» **Your goal**
Output must match the data below exactly from its first line through the line that contains "SPONSORING (1188, 26)", with no other line.

Stored data entries
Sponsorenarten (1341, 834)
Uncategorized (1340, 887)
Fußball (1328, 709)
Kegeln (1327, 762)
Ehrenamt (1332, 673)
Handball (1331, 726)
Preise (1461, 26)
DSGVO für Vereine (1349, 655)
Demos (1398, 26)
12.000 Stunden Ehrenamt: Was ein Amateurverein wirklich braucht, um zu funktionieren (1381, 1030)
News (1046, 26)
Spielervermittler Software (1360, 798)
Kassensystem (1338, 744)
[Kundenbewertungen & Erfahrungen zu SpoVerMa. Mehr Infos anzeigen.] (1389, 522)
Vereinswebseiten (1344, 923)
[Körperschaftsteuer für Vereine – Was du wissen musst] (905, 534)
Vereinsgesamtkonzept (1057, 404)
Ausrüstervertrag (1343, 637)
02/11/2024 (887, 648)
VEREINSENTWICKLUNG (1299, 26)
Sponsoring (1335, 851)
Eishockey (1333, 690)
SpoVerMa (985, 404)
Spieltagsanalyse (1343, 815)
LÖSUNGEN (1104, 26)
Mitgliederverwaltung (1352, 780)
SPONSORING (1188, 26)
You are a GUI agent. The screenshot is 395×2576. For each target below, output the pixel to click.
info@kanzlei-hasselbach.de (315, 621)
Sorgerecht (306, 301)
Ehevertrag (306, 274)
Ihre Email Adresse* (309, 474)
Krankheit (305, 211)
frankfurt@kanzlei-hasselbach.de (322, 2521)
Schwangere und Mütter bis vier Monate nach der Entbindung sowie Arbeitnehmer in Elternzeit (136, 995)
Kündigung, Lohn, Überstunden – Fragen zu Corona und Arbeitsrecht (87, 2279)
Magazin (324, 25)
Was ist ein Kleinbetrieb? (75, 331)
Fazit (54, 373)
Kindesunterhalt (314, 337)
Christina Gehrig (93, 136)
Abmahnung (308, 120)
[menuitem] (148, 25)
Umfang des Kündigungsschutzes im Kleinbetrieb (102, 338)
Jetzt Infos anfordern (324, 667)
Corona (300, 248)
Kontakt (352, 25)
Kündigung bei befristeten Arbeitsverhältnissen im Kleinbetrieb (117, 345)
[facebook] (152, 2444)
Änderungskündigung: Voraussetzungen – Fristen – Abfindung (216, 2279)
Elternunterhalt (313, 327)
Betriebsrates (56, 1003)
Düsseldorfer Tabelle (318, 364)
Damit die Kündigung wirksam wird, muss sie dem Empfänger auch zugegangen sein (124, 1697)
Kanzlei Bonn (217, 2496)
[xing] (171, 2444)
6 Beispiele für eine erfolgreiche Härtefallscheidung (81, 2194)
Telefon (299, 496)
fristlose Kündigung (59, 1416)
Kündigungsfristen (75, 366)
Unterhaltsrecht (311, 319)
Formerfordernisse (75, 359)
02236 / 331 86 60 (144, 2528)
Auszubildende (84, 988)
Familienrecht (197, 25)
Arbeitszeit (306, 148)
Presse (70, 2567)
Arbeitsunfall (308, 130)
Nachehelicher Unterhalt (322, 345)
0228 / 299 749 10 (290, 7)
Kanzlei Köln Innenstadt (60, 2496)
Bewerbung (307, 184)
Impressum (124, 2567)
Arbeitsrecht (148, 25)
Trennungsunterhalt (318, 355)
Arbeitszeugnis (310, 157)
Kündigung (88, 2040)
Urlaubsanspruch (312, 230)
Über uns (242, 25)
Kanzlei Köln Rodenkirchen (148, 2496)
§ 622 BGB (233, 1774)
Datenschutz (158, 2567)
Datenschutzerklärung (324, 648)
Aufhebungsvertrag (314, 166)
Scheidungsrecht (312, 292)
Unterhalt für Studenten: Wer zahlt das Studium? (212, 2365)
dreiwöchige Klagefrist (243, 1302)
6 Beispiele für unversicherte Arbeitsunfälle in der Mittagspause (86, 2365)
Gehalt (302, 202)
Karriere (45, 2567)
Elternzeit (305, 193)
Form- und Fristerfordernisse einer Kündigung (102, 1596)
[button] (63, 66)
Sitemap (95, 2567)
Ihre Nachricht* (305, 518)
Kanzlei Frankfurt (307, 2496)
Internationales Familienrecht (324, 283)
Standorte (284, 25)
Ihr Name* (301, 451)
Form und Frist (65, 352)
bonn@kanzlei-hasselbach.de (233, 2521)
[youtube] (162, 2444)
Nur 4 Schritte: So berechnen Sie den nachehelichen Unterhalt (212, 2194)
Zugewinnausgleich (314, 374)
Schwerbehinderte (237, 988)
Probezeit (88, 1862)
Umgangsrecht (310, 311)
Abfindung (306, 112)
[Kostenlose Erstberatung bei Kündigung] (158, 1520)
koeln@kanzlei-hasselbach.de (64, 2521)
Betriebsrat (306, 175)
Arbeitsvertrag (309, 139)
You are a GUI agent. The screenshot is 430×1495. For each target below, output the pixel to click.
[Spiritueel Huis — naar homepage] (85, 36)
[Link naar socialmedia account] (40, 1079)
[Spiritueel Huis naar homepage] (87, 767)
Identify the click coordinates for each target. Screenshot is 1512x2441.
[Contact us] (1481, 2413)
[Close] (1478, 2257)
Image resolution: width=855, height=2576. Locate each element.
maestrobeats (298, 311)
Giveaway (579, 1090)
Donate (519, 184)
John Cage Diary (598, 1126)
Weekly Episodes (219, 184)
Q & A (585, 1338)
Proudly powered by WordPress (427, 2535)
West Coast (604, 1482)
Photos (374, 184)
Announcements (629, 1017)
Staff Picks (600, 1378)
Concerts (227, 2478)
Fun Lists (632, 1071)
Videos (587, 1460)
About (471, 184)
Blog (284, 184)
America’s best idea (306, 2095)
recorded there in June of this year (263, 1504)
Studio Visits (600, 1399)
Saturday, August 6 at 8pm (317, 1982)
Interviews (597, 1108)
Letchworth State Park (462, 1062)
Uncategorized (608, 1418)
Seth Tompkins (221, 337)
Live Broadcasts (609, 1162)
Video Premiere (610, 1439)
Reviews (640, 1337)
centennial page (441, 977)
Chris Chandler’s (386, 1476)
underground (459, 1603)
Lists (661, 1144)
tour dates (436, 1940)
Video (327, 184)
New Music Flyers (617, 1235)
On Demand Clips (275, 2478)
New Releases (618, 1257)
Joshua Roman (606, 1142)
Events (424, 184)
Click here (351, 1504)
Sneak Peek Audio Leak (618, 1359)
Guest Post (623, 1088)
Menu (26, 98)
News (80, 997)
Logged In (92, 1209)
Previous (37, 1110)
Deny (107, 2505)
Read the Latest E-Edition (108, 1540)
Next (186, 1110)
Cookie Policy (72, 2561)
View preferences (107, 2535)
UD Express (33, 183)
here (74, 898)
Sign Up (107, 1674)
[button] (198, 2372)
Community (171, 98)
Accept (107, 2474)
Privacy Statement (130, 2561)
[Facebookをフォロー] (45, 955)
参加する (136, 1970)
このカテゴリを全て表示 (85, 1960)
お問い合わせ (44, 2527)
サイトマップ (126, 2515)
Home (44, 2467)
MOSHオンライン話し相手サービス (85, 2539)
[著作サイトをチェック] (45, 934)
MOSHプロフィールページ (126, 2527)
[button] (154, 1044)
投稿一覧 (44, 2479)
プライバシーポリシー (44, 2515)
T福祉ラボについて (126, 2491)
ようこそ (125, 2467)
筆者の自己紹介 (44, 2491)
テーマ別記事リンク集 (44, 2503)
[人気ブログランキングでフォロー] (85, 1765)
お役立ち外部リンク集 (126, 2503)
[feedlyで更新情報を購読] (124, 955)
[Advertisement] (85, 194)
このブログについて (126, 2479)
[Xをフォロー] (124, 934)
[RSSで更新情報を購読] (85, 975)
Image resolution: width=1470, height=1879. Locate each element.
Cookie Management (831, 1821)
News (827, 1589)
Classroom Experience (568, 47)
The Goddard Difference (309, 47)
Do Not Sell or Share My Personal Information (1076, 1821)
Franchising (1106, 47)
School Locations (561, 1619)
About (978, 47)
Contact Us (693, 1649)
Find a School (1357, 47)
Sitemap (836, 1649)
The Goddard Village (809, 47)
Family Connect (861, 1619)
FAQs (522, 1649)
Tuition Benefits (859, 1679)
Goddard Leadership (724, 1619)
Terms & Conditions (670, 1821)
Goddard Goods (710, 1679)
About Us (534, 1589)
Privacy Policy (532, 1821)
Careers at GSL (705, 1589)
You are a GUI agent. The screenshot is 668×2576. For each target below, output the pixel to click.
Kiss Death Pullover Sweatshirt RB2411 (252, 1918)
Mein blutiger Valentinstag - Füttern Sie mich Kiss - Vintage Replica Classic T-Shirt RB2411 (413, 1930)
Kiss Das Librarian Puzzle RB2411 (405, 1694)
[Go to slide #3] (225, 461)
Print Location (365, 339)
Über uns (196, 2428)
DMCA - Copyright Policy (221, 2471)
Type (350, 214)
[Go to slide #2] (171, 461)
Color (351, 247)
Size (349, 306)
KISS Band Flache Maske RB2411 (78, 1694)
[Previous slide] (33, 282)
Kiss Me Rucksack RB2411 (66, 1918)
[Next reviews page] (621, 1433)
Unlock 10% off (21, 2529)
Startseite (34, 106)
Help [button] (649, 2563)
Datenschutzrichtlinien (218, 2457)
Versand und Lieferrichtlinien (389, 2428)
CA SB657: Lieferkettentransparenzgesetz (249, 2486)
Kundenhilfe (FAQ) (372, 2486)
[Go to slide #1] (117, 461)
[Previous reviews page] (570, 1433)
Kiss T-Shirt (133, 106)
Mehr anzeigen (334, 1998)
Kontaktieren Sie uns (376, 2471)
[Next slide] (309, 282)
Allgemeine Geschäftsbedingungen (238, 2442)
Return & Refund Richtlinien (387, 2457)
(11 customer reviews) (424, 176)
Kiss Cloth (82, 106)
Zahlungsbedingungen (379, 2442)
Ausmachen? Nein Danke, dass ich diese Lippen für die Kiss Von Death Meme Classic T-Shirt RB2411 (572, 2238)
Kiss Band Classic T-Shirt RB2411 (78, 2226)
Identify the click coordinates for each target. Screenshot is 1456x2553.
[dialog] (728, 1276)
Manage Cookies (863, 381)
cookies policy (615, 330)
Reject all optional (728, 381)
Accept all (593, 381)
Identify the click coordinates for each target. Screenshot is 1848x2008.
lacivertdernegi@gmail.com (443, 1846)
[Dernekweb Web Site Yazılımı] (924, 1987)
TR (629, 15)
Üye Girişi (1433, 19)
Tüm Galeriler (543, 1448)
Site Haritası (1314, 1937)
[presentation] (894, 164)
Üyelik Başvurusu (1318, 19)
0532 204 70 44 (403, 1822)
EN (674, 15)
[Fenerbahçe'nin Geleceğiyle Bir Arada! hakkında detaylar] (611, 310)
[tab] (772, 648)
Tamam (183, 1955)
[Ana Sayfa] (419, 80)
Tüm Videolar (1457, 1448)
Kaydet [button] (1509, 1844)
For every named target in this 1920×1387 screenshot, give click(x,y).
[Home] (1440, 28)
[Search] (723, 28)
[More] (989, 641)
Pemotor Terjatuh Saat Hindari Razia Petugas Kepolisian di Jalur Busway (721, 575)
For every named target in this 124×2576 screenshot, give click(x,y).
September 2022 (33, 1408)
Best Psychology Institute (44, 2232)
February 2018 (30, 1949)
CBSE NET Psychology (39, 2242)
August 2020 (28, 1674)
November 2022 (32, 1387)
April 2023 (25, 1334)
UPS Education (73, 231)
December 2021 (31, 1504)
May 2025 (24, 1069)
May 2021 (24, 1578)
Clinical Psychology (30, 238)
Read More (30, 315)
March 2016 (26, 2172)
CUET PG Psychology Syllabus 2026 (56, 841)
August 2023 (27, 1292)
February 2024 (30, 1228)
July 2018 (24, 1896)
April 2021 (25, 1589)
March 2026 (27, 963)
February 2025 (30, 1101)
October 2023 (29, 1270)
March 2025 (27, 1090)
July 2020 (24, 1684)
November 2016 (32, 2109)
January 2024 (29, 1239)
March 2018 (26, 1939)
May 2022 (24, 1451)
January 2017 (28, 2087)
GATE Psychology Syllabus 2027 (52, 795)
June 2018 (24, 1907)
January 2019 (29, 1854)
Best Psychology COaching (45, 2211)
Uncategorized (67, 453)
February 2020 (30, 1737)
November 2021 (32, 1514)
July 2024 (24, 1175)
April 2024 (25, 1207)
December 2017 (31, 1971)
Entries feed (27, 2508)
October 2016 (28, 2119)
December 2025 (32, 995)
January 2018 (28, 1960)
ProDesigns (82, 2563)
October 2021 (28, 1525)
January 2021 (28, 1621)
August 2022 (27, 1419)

» **Exercise response**
Sponsorenarten (1341, 834)
Uncategorized (1340, 887)
Fußball (1328, 709)
Kegeln (1327, 762)
Ehrenamt (1332, 673)
Handball (1331, 726)
Preise (1461, 26)
DSGVO für Vereine (1349, 655)
Demos (1398, 26)
12.000 Stunden Ehrenamt: Was ein Amateurverein wirklich braucht, um zu funktionieren (1381, 1030)
News (1046, 26)
Spielervermittler Software (1360, 798)
Kassensystem (1338, 744)
[Kundenbewertungen & Erfahrungen zu SpoVerMa. Mehr Infos anzeigen.] (1389, 522)
Vereinswebseiten (1344, 923)
[Körperschaftsteuer für Vereine – Was du wissen musst] (905, 534)
Vereinsgesamtkonzept (1057, 404)
Ausrüstervertrag (1343, 637)
02/11/2024 (887, 648)
VEREINSENTWICKLUNG (1299, 26)
Sponsoring (1335, 851)
Eishockey (1333, 690)
SpoVerMa (985, 404)
Spieltagsanalyse (1343, 815)
LÖSUNGEN (1104, 26)
Mitgliederverwaltung (1352, 780)
SPONSORING (1188, 26)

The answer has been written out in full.